Precision Parameters

  • -maxloops (max_loops): This is the number of matrix subsamples to compute. See Covariance Matrix Precision note for usage guidelines. (Default: 10)
  • -N2, -N3, -N4 (N2, N3, N4): The parameters controlling how many random particles to select at each stage. See Covariance Matrix Precision note above. (Default: 10)

Optional Parameters

  • -mumin (mumin): Minimum \(\mu\) binning to use in the analysis. (Default: 0)
  • -mumax (mumax): Maximum \(\mu\) binning to use in the analysis. (Default: 1)
  • -cf_loops (cf_loops): Number of iterations over which to refine the correlation functions.
  • (perbox): Boolean controlling whether we are using a periodic box. (Default: False)
  • -boxsize (boxsize): If creating particles randomly, this is the periodic size of the computational domain. If particles are read from file, this is set dynamically. (Default: 400)
  • -rescale (rescale): Factor by which to dilate the input positions. Zero or negative values cause this to be set to the boxsize. (Default: 1)
  • -xicut (xicutoff): The radius beyond which the correlation functions \(\xi(r,\mu)\) are set to zero. (Default: 400)
  • -nmax (nmax): The maximum number of particles to read in from the random particle files. (Default: 1e12)
  • -save (savename): If savename is set, the cell selection probability grid is stored as savename. This must end in .bin. (Default: NULL)
  • -load (loadname): If set, load a cell selection probability grid computed in a previous run of RascalC. (Default: NULL)
  • -invert (qinvert): If this flag is passed to RascalC, all input particle weights are multiplied by -1. (Default: 0)
  • -balance (qbalance): If this flag is passed to RascalC, all negative weights are rescaled such that the total particle weight is 0. (Default: 0)
  • -np (np, make_random): If make_random = 1, this overrides any input random particle file and creates np randomly drawn particles in the cubic box. NB: The command line argument automatically sets make_random = 1. Currently creating particles at random is only supported for a single set of tracer particles.
  • -rs (rstart): If inverting particle weights, this sets the index from which to start weight inversion. (Default: 0)

Code Output

In the specified output directory, RascalC creates two directories; CovMatricesAll/ and CovMatricesJack containing total and jackknife covariance matrix estimates respectively. These contain multiple estimates of the each part of the total matrix and should be reconstructed using the Post-Processing & Reconstruction scripts.

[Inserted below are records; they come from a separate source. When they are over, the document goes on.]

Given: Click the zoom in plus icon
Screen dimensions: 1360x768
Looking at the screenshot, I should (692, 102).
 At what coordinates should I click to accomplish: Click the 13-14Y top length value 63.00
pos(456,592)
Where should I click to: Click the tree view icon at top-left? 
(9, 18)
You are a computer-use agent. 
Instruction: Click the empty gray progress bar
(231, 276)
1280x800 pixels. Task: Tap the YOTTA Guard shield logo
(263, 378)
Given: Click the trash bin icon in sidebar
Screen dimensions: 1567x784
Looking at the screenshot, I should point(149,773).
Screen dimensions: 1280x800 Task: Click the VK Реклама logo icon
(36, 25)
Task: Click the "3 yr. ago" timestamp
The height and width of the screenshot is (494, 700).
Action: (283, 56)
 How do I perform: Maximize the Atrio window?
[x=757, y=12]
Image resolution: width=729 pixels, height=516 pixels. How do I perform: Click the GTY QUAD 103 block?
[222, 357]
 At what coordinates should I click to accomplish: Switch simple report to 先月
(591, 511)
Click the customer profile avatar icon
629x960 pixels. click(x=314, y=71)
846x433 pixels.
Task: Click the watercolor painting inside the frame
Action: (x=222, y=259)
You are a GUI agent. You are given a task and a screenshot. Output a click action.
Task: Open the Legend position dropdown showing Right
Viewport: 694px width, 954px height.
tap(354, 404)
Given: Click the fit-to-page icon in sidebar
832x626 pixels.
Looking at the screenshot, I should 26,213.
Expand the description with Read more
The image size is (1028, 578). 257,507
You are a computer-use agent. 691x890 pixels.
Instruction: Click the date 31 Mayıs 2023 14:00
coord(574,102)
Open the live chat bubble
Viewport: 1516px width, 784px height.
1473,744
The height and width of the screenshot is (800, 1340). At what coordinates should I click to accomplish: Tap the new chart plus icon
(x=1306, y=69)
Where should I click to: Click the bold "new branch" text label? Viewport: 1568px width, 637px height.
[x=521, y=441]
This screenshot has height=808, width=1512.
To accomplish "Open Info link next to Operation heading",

The full output files take the following form (for N radial bins, M radial bins and J non-zero jackknife regions, with FIELDS specifying the utilized tracer fields):

  • c{X}_n{N}_m{M}_j{J}_{FIELDS}_{I}.txt: I-th estimate of the X-point covariance matrix estimates, i.e. \(C_{X,ab}\) The summed covariance matrix has the suffix ‘full’.
  • RR_n{N}_m{M}_{FIELDS}_{I}.txt: I-th estimate of the (non-jackknife) \(RR_{ab}^{XY}\) pair counts which can be compared with Corrfunc.
  • binct_c{X}_n{N}_m{M}_{FIELDS}.txt: Total used counts per bin for the X-point covariance matrix.
  • total_counts_n{N}_m{M}_{FIELDS}.txt: Total number of pairs, triples and quads attempted for the summed integral.
  • RR{P}_n{N}_m{M}_{FIELDS}.txt: Estimate of \(RR_{ab}\) pair count for particles in random-subset P (\(P\in[1,2]\)). This is used to compute the disconnected jackknife matrix term.
  • EE{P}_n{N}_m{M}_{FIELDS}.txt: Estimate of \(EE_{ab}\) \(\xi\)-weighted pair count for particles in random-subset P. This is also used for the disconnected jackknife matrix term.

Each file is an ASCII format file containing the relevant matrices with the collapsed bin indices \(\mathrm{bin}_\mathrm{collapsed} = \mathrm{bin}_\mathrm{radial}\times n_\mu + \mathrm{bin}_\mathrm{angular}\) for a total of \(n_\mu\) angular bins.